Who's on your algae crew?

Re turning down the light - this is a fairly deep tank, so take care with this as you can starve the plants of PAR long before you starve out the algae
How many LED's in the 42watt fixture, that will give you an good estimate of watt/LED ... 
0.3watt/0.5watt LED will generally provide moderate to high PAR values for 30 - 35cm water column depth, but decrease to low PAR after 45cm water column depth  

Also understand that the "cone" or "spread" of light is significantly affected when you turn down the LED intensity, depending on the type of driver, spectrum can also shift significantly (most LED's)

Try to find other example of these lights on a similarly deep tank & use that as a guide for your light goal


----------



## Chrispowell (23 Oct 2016)

Ryan Thang To said:


> Hi
> 
> Can you first turn you lights down to 40-50 % and remove as much algae as you can.



Yes Ryan I have turned the lights down to 60%. I dont think any of my plants require strong lighting anyway so cant see it troubling them..



Ryan Thang To said:


> Ei add abit more like 25 or 30ml is fine.



I am trying an EI mix that Luis uses to great success - 



Luís Cardoso said:


> I'm Using EI regime
> All-in-One Daily 1000ml
> KNO3 - 60g
> K2SO4 - 45g
> ...



He uses RO water and I have hard tap water, not sure if this would make this mix act differently? 



Ryan Thang To said:


> Also me personally i dont like dc they are only there to let you know co2 is there. Use a ph pen or a ph monitor. Have your co2 to come on around about 2 or 3 hours before lights come on. test first thing in the morning and another reading just before lights come on and last one when light goes off. What ever your reading is you want to aim for a 1 point drop



I will look into a ph probe, any recommendations? 

Thankyou for your detailed post!


----------



## Chrispowell (23 Oct 2016)

Alto - thankyou to you too for a detailed post!



alto said:


> Check your Easy Carbo bottle, this sounds a very low dose for the tank size (but I use Excel)
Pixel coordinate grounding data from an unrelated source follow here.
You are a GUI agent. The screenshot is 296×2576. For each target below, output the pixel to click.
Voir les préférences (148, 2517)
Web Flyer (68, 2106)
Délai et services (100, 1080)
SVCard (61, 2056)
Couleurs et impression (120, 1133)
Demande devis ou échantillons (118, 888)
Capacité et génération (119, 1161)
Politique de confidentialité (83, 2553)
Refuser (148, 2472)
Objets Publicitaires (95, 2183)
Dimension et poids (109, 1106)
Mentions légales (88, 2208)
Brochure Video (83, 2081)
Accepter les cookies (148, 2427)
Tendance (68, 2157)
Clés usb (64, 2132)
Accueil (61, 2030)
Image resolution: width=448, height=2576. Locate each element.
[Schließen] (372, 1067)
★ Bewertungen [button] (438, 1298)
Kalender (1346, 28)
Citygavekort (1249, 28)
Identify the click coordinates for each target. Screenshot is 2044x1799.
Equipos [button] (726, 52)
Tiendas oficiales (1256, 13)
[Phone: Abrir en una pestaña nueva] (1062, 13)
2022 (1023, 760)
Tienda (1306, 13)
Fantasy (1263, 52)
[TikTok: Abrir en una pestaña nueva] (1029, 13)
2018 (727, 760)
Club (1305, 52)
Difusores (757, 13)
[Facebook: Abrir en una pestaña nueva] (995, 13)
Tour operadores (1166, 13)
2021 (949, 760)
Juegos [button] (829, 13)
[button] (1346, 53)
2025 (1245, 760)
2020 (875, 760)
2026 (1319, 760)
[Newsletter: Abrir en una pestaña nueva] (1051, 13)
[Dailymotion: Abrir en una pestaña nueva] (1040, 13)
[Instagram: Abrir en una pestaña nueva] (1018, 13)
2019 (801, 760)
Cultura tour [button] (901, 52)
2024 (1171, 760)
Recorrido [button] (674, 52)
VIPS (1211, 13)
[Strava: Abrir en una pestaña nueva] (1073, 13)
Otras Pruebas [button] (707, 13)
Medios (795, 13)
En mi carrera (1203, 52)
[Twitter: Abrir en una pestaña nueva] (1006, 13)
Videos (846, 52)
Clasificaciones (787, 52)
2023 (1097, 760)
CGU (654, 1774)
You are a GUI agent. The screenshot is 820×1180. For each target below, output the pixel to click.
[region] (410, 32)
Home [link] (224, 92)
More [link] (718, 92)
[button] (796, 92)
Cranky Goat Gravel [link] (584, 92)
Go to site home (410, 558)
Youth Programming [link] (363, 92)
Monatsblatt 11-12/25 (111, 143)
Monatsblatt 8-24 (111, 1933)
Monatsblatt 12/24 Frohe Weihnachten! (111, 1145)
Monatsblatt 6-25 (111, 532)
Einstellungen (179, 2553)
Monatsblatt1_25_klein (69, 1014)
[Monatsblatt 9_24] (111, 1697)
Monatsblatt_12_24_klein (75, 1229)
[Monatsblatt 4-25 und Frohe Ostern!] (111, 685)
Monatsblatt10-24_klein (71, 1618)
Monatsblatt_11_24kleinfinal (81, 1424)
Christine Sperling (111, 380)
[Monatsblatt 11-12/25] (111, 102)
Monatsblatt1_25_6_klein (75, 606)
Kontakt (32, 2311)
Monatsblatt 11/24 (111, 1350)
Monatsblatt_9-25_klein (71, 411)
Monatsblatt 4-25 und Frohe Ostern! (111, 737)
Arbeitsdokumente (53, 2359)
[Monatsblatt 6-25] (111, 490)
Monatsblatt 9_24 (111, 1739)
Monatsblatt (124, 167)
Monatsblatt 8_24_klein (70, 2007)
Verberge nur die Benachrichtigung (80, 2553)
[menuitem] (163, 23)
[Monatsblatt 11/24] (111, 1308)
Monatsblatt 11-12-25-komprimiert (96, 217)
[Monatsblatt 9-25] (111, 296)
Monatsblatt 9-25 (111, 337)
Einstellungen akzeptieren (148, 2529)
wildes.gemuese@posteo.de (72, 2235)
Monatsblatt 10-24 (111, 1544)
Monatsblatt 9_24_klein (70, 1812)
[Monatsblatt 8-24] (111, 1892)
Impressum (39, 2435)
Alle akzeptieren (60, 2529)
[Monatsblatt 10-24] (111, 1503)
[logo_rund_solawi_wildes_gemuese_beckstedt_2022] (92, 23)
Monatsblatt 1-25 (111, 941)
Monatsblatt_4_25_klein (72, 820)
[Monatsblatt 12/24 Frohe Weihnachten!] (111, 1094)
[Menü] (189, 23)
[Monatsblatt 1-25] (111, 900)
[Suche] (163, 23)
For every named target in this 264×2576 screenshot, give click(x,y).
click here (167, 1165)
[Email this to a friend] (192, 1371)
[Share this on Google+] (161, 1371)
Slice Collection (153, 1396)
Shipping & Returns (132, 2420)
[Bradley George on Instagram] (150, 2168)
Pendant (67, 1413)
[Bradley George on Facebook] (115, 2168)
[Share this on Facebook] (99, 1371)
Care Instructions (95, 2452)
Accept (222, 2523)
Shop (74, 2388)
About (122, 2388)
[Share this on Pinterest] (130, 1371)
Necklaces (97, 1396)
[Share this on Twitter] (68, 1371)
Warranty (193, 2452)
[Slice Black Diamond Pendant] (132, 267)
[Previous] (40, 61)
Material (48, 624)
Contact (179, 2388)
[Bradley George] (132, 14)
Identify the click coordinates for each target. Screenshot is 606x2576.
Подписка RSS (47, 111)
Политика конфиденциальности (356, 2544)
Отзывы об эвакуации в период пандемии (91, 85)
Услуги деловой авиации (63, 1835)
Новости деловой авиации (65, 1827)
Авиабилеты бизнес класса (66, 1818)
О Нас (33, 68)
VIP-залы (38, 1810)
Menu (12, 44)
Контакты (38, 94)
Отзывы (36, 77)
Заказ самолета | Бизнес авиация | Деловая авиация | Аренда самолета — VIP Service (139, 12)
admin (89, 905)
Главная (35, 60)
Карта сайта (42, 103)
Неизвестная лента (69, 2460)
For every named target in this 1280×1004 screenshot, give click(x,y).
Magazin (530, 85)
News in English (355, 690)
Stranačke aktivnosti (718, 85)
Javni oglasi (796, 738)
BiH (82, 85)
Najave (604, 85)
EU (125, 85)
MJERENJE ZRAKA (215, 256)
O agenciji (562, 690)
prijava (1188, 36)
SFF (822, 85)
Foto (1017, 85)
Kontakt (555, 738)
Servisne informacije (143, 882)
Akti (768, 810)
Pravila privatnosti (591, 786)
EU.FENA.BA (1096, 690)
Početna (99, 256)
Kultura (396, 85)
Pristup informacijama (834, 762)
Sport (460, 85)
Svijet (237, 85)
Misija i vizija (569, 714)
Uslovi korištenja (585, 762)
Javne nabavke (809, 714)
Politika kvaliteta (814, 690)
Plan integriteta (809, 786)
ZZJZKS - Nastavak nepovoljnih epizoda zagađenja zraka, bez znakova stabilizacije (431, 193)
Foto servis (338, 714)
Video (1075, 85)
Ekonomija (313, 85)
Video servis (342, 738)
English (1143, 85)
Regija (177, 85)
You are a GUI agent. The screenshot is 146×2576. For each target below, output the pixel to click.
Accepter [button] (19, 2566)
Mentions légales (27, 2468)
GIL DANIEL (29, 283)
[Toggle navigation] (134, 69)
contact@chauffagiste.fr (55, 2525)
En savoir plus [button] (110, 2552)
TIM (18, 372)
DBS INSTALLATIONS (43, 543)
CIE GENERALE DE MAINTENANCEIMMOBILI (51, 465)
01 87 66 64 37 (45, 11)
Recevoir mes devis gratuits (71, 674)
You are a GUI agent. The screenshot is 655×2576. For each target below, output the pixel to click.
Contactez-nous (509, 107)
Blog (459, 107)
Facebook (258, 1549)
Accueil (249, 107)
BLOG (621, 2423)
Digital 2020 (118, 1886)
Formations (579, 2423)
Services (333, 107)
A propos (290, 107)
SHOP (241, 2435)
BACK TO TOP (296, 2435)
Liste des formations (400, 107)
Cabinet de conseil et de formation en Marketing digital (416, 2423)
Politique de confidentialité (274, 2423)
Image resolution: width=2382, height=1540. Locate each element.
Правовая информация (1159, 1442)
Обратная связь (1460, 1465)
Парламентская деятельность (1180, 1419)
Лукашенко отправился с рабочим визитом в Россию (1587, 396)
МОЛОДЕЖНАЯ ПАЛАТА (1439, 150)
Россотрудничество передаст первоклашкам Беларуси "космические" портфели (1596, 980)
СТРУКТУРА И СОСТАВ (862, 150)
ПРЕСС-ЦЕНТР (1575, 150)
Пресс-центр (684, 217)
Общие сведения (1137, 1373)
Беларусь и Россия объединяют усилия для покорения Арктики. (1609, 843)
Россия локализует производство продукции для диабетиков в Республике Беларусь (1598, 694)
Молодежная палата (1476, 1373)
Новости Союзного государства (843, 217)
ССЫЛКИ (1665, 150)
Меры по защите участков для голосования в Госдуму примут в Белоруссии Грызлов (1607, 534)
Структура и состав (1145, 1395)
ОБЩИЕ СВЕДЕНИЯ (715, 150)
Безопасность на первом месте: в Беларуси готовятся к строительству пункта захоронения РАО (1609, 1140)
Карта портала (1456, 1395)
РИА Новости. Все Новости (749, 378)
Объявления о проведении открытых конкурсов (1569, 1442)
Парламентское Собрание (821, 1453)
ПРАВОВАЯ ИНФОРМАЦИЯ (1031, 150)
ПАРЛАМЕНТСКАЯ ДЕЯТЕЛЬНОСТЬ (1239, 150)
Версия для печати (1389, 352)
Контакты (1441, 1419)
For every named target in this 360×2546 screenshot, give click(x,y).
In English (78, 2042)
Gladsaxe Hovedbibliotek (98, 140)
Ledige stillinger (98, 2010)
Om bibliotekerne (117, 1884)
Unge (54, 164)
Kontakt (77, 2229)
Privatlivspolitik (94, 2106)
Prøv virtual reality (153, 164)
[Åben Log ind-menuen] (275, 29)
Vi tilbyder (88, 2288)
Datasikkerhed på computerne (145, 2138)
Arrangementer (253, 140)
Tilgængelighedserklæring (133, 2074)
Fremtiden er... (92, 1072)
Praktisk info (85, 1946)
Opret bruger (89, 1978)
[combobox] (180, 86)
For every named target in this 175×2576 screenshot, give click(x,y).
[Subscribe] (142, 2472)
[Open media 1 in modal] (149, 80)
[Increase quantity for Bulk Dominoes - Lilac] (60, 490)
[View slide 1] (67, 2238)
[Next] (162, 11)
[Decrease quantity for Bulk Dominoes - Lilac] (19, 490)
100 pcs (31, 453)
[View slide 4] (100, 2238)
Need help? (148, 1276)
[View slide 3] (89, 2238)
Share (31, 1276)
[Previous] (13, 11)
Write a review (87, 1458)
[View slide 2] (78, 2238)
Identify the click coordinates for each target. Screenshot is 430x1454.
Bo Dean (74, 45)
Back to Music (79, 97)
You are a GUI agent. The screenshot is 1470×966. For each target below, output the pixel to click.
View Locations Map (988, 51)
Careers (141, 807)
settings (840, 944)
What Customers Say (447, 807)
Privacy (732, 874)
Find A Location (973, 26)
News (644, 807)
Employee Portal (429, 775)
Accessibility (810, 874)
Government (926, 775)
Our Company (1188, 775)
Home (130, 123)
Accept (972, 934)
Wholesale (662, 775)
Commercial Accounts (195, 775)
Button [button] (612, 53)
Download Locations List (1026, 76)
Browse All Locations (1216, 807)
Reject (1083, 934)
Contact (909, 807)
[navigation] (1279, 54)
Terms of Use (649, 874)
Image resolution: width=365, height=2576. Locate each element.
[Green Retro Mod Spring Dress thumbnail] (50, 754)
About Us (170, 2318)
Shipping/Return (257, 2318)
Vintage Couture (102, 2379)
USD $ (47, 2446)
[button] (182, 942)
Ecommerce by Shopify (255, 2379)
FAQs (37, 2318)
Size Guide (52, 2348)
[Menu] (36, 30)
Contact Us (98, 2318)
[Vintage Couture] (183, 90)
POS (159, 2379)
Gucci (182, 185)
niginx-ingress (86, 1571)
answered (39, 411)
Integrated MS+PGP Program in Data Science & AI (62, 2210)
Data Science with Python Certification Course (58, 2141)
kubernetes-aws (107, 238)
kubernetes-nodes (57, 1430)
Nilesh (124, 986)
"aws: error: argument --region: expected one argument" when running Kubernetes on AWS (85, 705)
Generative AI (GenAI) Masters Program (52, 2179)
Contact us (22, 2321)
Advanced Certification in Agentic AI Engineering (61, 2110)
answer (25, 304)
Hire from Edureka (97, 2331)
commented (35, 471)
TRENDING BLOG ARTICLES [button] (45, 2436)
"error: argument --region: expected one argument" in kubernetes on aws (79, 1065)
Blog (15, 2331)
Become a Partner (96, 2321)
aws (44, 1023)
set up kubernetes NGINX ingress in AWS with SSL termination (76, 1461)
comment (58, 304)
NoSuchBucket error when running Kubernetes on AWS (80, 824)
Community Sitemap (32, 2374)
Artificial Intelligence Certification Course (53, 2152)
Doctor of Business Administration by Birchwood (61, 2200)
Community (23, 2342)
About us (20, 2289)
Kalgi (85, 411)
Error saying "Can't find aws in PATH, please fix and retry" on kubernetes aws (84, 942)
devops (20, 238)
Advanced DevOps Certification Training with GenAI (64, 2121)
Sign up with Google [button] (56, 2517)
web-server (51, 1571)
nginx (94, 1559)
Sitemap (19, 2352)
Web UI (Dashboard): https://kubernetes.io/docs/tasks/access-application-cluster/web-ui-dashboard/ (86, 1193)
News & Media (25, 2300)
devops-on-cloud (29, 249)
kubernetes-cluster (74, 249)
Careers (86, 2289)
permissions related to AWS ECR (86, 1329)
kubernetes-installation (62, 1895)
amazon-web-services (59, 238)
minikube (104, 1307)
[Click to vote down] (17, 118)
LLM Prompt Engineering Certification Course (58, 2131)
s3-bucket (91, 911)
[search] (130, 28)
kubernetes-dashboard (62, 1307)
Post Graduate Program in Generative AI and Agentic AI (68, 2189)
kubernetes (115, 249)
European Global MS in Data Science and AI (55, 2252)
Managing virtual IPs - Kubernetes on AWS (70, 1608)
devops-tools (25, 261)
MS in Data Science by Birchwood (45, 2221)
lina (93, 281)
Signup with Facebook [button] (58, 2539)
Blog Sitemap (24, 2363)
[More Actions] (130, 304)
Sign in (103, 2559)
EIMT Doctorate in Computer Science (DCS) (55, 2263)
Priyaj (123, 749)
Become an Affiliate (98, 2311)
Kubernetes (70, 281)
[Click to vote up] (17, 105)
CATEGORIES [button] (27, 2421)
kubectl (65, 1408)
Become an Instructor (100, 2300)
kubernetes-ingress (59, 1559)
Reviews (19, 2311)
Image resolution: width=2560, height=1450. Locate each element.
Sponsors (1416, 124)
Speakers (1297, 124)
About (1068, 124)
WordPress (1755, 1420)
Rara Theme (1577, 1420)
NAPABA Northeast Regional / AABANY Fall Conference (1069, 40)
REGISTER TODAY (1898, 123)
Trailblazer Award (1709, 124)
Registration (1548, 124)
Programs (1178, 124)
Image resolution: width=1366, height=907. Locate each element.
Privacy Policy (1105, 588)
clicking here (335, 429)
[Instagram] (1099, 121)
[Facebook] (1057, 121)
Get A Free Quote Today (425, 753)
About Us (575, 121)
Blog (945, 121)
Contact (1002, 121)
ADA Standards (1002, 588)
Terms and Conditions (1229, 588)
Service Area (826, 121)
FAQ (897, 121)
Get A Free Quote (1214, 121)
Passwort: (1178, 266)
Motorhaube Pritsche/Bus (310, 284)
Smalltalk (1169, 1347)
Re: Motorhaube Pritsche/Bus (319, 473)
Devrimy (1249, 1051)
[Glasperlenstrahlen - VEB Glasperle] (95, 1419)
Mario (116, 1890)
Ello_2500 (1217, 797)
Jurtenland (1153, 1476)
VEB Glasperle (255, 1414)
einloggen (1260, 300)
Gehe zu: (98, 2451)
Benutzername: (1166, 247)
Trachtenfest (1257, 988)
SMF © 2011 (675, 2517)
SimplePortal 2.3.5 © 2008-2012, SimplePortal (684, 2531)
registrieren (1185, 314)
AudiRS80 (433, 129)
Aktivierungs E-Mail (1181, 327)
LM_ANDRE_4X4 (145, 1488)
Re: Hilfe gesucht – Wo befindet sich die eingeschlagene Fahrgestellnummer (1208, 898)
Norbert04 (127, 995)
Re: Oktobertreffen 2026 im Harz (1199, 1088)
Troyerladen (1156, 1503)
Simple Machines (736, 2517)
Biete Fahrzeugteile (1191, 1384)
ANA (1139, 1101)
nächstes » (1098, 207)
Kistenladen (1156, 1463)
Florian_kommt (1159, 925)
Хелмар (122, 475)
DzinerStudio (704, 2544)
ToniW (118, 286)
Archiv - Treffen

The bottle recommends, 1ML per 50 liters or 2ML per 50 liters in a heavily planted tank, my tanks around 250L




alto said:


> Water change schedule? during an algae outbreak, going back to daily water changes & algae removal is a conservative choice



I am going to do a large (90%) water change today and will remove every bit of algae I can, then I will do 30-50% changes every evening for the next week and see where it gets me..



alto said:


> Who's on your algae crew?



At the moment I have about 20 amano shrimp and only 2 ottos. Would cherry shrimp help? SAE?



alto said:


> Re turning down the light - this is a fairly deep tank, so take care with this as you can starve the plants of PAR long before you starve out the algae
> How many LED's in the 42watt fixture, that will give you an good estimate of watt/LED ...
> 0.3watt/0.5watt LED will generally provide moderate to high PAR values for 30 - 35cm water column depth, but decrease to low PAR after 45cm water column depth
> 
> ...



I am strugging to find good infomation on the lights. I will have a solid look now and see if I can find any specs!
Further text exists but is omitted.